Vertebrate brain development depends on a complex program of cell proliferation and migration. Post-mitotic neuronal migration in the developing cerebral cortex involves Nesprin-2, which recruits cytoplasmic dynein, kinesin, and actin to the nuclear envelope (NE) in other cell types. However, the relative importance of these interactions in neurons has remained poorly understood. To address these issues, we performed in utero electroporation into the developing rat brain to interfere with Nesprin-2 function. We find that an ∼100-kDa “mini” form of the ∼800-kDa Nesprin-2 protein, which binds dynein and kinesin, is sufficient, remarkably, to support neuronal migration. In contrast to dynein’s role in forward nuclear migration in these cells, we find that kinesin-1 inhibition accelerates neuronal migration, suggesting a novel role for the opposite-directed motor proteins in regulating migration velocity.

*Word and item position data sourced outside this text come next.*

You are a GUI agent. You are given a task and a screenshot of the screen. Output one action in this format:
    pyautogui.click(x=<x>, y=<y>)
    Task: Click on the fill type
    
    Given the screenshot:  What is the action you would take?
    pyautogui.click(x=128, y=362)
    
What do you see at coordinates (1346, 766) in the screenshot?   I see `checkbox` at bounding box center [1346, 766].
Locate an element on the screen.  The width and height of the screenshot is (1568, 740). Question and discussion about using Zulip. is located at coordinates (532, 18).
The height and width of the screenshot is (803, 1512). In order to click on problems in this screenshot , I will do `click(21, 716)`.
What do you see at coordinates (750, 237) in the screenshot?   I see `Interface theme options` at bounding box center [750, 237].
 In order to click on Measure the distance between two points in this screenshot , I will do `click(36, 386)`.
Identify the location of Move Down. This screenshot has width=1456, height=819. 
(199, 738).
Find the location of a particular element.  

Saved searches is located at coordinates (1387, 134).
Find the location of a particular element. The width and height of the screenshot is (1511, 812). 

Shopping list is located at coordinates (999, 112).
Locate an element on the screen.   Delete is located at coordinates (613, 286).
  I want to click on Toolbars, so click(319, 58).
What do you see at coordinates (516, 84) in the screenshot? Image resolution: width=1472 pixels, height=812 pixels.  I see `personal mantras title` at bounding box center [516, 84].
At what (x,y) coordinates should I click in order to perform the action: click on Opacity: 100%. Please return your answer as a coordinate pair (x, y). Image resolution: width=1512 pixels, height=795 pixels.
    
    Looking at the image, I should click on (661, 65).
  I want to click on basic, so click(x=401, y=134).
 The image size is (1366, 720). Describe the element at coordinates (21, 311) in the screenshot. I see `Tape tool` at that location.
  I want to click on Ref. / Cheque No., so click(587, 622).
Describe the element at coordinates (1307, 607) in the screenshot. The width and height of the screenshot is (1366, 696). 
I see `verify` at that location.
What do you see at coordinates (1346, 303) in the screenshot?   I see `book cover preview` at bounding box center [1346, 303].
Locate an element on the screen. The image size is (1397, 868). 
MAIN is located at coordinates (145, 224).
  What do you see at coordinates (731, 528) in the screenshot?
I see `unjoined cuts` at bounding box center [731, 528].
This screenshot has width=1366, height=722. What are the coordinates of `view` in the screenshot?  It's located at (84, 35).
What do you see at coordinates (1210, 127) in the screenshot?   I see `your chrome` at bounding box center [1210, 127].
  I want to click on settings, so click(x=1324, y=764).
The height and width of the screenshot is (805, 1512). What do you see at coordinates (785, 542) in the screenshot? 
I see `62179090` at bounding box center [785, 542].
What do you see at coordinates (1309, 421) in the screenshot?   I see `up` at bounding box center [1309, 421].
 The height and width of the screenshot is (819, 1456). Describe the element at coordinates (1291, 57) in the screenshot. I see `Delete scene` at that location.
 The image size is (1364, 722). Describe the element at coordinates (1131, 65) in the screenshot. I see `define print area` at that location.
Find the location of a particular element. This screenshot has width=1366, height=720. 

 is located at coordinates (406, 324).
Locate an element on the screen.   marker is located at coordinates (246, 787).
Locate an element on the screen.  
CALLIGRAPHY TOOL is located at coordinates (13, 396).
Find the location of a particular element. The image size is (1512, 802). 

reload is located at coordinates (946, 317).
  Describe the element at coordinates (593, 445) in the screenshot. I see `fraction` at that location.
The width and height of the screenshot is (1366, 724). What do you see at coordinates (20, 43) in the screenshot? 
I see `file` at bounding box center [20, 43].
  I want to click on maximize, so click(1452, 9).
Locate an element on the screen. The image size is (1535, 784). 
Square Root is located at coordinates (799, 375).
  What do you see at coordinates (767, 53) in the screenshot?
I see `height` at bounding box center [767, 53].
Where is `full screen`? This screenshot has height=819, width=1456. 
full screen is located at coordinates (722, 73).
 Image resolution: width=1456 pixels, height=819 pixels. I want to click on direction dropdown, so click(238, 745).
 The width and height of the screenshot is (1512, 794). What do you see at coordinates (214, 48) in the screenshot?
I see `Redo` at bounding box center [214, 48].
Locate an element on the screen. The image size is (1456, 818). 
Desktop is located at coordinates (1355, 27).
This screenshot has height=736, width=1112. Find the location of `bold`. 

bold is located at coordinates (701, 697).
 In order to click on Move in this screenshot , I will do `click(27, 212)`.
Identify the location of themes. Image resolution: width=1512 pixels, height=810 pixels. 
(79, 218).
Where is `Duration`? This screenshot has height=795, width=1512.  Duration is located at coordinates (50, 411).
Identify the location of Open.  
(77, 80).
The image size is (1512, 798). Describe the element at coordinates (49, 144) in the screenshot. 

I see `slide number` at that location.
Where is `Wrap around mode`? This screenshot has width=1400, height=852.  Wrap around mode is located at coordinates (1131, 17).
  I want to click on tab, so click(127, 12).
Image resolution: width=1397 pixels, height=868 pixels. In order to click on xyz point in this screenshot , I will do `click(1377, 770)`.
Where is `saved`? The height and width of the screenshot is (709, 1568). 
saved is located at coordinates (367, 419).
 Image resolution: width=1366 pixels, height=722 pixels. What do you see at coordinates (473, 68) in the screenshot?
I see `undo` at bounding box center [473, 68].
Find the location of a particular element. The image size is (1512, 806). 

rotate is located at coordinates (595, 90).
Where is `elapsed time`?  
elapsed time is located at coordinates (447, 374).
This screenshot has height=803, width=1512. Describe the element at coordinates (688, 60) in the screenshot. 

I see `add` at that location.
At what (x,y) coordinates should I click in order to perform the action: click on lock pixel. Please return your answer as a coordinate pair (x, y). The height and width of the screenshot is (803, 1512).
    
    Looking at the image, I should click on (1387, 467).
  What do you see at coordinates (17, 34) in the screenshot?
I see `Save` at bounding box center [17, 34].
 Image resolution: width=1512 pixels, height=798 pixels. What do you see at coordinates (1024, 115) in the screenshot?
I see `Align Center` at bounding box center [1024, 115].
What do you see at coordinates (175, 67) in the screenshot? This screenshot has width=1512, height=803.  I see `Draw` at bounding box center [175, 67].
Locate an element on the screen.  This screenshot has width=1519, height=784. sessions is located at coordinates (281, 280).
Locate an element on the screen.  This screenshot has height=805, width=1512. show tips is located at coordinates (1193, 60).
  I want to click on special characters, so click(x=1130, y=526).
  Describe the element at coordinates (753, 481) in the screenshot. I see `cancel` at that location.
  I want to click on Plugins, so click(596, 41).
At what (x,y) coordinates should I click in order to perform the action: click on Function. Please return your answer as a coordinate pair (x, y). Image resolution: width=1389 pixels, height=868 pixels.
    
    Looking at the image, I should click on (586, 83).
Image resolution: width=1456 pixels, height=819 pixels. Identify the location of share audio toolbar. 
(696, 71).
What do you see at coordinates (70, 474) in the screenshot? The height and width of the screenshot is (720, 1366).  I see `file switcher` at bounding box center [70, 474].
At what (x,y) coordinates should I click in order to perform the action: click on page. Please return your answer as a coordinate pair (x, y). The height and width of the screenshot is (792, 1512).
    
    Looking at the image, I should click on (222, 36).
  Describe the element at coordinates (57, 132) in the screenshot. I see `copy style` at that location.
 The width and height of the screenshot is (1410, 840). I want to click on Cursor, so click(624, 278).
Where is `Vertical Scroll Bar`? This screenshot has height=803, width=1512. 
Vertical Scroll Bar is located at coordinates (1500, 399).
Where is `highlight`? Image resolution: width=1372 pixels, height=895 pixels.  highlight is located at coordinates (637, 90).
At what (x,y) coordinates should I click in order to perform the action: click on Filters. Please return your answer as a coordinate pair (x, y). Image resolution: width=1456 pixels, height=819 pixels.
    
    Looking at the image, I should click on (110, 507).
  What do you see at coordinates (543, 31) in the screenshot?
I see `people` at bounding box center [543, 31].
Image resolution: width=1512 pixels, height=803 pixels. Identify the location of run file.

In contrast to studies in fibroblasts, the actin-binding domain of Nesprin-2 was dispensable for neuronal migration. We find further that, surprisingly, the motor proteins interact with Nesprin-2 through the dynein/kinesin “adaptor” BicD2, both in neurons and in non-mitotic fibroblasts. Furthermore, mutation of the Nesprin-2 LEWD sequence, implicated in nuclear envelope kinesin recruitment in other systems, interferes with BicD2 binding. Although disruption of the Nesprin-2/BicD2 interaction severely inhibited nuclear movement, centrosome advance proceeded unimpeded, supporting an independent mechanism for centrosome advance. Our data together implicate Nesprin-2 as a novel and fundamentally important form of BicD2 cargo and help explain BicD2’s role in neuronal migration and human disease.

脊椎动物大脑的发育取决于细胞增殖和迁移的复杂程序。发育中的大脑皮层中的有丝分裂后神经元迁移涉及 Nesprin-2，它将细胞质动力蛋白、驱动蛋白和肌动蛋白募集到其他细胞类型的核膜 (NE)。然而，人们对神经元中这些相互作用的相对重要性仍然知之甚少。为了解决这些问题，我们在子宫内对发育中的大鼠大脑进行电穿孔，以干扰 Nesprin-2 功能。我们发现~100-kDa“迷你”形式的~800-kDa Nesprin-2蛋白结合动力蛋白和驱动蛋白，足以支持神经元迁移。与动力蛋白在这些细胞中向前核迁移中的作用相反，我们发现驱动蛋白-1 抑制加速了神经元迁移，这表明相反方向的运动蛋白在调节迁移速度方面具有新的作用。与成纤维细胞的研究相反，Nesprin-2 的肌动蛋白结合域对于神经元迁移来说是可有可无的。我们进一步发现，令人惊讶的是，在神经元和非有丝分裂成纤维细胞中，运动蛋白通过动力蛋白/驱动蛋白“适配器”BicD2 与 Nesprin-2 相互作用。此外，Nesprin-2 LEWD 序列的突变与其他系统中核膜驱动蛋白的募集有关，会干扰 BicD2 结合。尽管 Nesprin-2/BicD2 相互作用的破坏严重抑制了核运动，但中心体前进仍不受阻碍，支持中心体前进的独立机制。我们的数据表明 Nesprin-2 是 BicD2 货物的一种新型且极其重要的形式，并有助于解释 BicD2 在神经元迁移和人类疾病中的作用。